Artificial intelligence has quickly shown itself as a disruptor of many industries. In localization specifically, AI has the potential to assist many localization processes by harnessing technology and empowering new workflows. It seems that every few months we are asking how AI will change the world, how customer needs are driving its evolution, and how we are tackling the challenges that come along with such a rapidly evolving technology.
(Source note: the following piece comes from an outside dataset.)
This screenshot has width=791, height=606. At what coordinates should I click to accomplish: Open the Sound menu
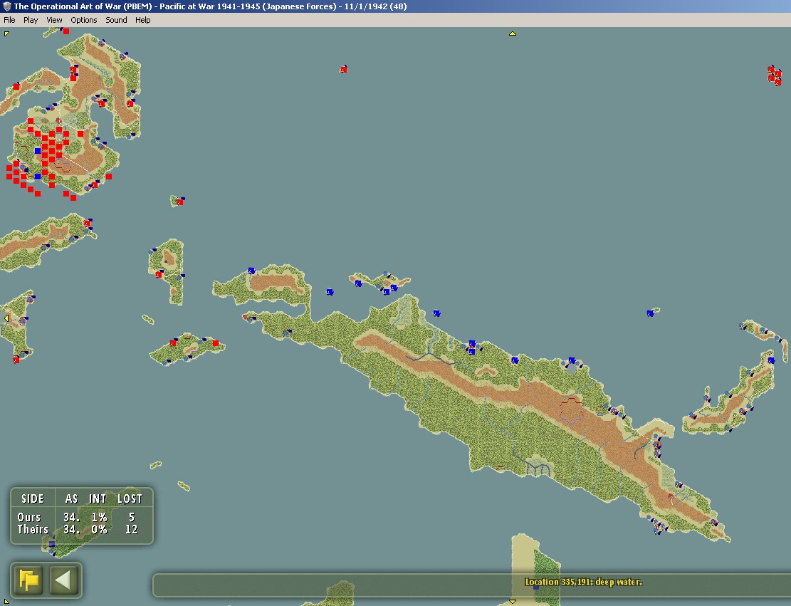(x=116, y=20)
AI will inevitably play a greater role in supporting content localization in our industry, but perhaps not in the ways we anticipate.
Who owns my voice?
Localized video content, particularly through the art of voice-over dubbing, has the potential to strike a connection, trigger emotional responses, and bring characters to life through authentic performances – all having a compelling effect on storytelling. Speech-to-text generators have been used for several years in the subtitling marketplace and we’re increasingly seeing AI-enabled text-to-speech voice generators and adjacent tools, guaranteeing studio quality and natural-sounding voice-overs. Microsoft’s text-to-speech AI model, VALL-E, claims to simulate a person’s voice with only three seconds of an audio sample. The creators speculate that AI speech editing will be able to change a person’s voice recording by simply altering the text transcript i.e., making them say something they didn’t originally say. YouTubers are producing plenty of how-to videos on creating high-quality AI voice-overs using ChatGPT, showcasing how quickly AI is evolving traditional VO processes – all with the goal to produce human-sounding speech (i.e. not seemingly computer-generated).
There are many unanswered questions about AI voice-overs like: who owns those voices? What are the copyright protections and regulations when AI changes what a voice artist originally recorded? What if an artist’s voice is altered in an AI workflow and repurposed? How does one even track these instances with authentication getting increasingly difficult? What if AI work is created that resembles the voice of an existing artist or piece of content yet created in a different language? Even though an artist may consent to AI work, who owns the copyright of their prior work and performances? With the ability of artificial intelligence to alter voices (and images), who owns the rights to do so? What are the potential risks around the AI localization business models? These are murky waters indeed, and with the speed at which AI is making its claim, these are all important ethical and legal considerations to keep in front of mind.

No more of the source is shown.